■ Written task: How many lines in the entries below contain the string "field"? Reply with the number alone.

(Text and element pointing records)
"""
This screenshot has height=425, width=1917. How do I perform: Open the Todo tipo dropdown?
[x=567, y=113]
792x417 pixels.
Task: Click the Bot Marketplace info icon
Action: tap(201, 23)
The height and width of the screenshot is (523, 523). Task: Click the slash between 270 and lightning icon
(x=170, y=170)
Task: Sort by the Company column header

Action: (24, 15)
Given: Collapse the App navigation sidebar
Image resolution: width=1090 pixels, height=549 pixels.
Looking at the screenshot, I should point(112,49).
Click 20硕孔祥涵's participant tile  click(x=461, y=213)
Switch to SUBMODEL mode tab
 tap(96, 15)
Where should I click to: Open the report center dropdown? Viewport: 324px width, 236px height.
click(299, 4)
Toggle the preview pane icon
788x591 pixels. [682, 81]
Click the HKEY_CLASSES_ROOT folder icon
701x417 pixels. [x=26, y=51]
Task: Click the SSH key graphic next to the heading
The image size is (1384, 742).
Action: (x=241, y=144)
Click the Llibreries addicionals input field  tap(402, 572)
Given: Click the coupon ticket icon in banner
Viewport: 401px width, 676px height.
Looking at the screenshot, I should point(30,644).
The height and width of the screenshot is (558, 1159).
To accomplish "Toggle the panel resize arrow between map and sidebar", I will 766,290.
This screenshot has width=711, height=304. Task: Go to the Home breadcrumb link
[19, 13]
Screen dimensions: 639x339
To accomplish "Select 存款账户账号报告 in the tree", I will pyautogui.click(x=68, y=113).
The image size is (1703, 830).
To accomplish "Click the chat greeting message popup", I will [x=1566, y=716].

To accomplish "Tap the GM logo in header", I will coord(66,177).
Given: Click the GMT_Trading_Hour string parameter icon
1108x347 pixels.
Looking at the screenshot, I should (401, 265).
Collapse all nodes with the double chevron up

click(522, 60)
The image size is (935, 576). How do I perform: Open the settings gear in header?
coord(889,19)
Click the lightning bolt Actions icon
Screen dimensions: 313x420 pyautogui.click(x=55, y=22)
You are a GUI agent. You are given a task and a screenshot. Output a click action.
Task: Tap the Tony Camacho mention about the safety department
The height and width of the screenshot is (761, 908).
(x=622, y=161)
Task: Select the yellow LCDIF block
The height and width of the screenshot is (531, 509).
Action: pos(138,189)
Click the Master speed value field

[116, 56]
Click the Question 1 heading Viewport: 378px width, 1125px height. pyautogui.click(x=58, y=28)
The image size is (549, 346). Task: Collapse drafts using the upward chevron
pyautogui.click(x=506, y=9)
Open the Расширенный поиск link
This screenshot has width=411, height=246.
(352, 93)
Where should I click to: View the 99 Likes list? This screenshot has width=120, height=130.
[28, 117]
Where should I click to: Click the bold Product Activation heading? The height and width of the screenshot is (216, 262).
"""
■ Response below: 2